SN Blog 27 – Poch the manager

When Mauricio Pochettino arrived at Spurs from Southampton he was appointed head coach by the club on a five year deal.  He brought with him several coaches who he works with but the definition was clear, he was head coach –  therefore his responsibilities were coaching that first team and getting the best results he could with the squad he had and would be given.

Spurs, like many clubs, operated with a Sporting Director / Director of Football who would be in charge of transfers.  This system like any has its flaws and it was reported recently that the club were looking to go back to that format.  So my blog this week is to explore why any club would like to use that structure, why under Daniel Levy it both worked and didn’t work AND why under Pochettino its not likely to return to Spurs.


When Daniel Levy came to Spurs as chairman he inherited a structure that was all about one man, Alan Sugar – who managed every aspect of the club – something Daniel quickly realised would not be possible with the ever changing face of football and the demands.  He actually made a smart decision, if you think about it, and looked to find a structure where “football people” were in charge of the football aspects and that would leave him to focus on the commercial activities of the club and building it as a business.

Something we as fans have slowly had to accept is that football is a massive big money business and as such that aspect of a club needs to be run well or disaster (See Leeds United).  Daniel Levy knew that and set about working to ensure the club had a solid business footing and he identified the structure of a director of football as the best way forward for him and the club.

Now, in theory, under this system the person appointed director of football is the man who would operate in the hole between Chairman (the club) and the coach of the first team.  He would be in charge of all football matters, signings etc and work within the budgets set by the club and to best of his ability get what the coach wants done.

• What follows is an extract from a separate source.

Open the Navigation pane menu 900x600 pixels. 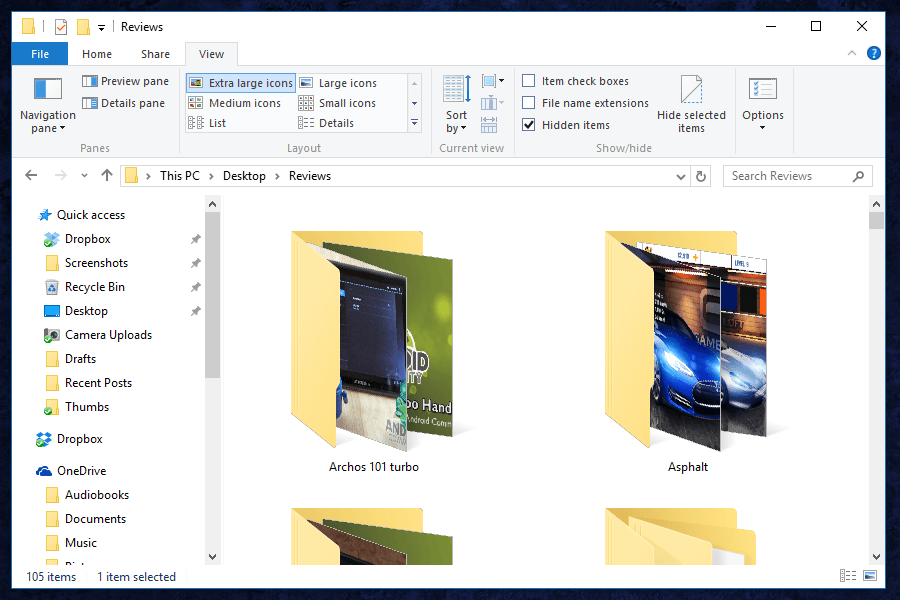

There are many examples of this working beautifully then and still to this day in Holland, Spain, Italy and Germany and the reason is the club comes first.  Head coaches come and go like players to a certain extent but the club, the chairman and the Director of Football remain so the club has a clear identity, a clear road forward at all times and continuity.

As you can see, on paper it makes perfect sense if you are a chairman looking to take the club forward and build a long term vision but sadly in reality be it ego or just personalities clashing the system has never really worked at Tottenham and could be argued never really worked in England full stop.


Upon signing his new deal at the club there was a key change to the job role of Mauricio Pochettino and that was he is now classed as manager.  Its a small definition change for many but it in reality reflects the behind the scenes work he does, not just coaching the first team.  There is now no aspect of the club Pochettino is not involved in.

The academy system is now structured all to his specifications with John McDermott (head of youth development) spending time every day with Poch, also we have Steve Hitchen – Chief Scout working to a detailed brief from the manager only.  If Spurs sign a player now it is because Pochettino has personally had a hand in selecting him, not something that can always be said of Spurs past.

The club training facilities have living quarters being built, a request from Pochettino and also the new stadium, every aspect to do with the team from the changing rooms to tunnel had input from Pochettino and his coaching team.

I realise as we approach the summer we have that typical “players leaving” story to deal with each day in the press however for me the one essential person at the club who we cannot afford to lose is the manager, not just because he has built a team that is actually playing some great football but also because he is now so heavily involved in building every aspect of the club to remove him would quite literally be like demolishing a wall – we would have to start building again from scratch.